A pointer to the enclosing spreadsheet. This is already there in the form of an access discriminant.
The current evaluation number, as explained above.
A flag to record if it is currently being evaluated. If this flag is set and the cell is asked to evaluate itself it indicates that there’s a circular reference, and we can use this to detect circular definitions and raise a Circularity_Error.
A flag to record if an error occurred during evaluation.
A flag to record if the cell’s value is undefined or not.

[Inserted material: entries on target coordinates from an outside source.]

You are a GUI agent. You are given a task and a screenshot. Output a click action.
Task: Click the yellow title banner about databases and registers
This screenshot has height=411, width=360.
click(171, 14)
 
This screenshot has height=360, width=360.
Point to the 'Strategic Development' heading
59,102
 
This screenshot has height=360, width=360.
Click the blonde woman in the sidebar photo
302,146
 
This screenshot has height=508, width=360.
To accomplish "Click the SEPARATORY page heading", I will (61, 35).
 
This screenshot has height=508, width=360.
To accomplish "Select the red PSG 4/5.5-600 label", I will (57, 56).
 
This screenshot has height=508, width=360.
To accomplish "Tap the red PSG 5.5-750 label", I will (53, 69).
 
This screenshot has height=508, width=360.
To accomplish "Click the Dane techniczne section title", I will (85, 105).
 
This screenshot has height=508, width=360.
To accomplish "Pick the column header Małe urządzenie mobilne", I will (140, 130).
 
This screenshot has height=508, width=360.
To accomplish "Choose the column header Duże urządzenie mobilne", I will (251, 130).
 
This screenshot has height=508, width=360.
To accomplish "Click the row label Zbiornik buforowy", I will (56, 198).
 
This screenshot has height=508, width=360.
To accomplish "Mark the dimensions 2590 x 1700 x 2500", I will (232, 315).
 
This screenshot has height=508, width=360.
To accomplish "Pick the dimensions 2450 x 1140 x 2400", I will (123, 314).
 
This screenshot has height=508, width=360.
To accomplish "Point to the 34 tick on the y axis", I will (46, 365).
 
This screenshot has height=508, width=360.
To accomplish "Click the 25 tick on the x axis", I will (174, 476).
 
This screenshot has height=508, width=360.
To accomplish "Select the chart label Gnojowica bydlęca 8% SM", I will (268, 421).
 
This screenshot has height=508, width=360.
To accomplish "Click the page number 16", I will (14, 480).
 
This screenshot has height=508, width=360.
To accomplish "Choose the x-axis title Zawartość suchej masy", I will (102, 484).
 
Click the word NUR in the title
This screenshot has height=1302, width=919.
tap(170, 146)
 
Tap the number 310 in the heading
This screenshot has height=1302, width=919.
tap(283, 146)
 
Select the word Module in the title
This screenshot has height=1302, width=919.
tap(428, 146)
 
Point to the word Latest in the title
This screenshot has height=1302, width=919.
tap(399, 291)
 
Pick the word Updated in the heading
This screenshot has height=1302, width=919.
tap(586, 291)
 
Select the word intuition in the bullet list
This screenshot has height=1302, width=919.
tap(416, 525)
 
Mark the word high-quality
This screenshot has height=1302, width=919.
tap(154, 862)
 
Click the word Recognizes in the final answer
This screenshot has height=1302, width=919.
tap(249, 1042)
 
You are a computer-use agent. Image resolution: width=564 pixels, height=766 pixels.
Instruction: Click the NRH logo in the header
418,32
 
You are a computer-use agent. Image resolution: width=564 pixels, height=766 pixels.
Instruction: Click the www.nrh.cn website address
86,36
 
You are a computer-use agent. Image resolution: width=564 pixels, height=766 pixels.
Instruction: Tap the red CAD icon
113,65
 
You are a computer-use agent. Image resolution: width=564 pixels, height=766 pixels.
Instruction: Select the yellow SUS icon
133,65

The last three can be combined into a state variable based on an enumerated type since they’re mutually exclusive; a cell is either being evaluated, or it’s erroneous, or it’s either defined or undefined. I’ll also have another value for when its state is unknown:

    type Cell_State_Type is (Unknown, Evaluating, Defined, Undefined, Error);

The Unknown state can be used as an initial value before the cell has been evaluated for the first time:

    type Cell_Type (Sheet : access Spreadsheet_Type'Class) is
                                    abstract new Limited_Controlled with
        record
            State : Cell_State_Type := Unknown;
            Eval  : Evaluation_Number;
        end record;

During evaluation the cell will be in the Evaluating state; at the end of evaluation it will end up as Defined, Undefined or Error.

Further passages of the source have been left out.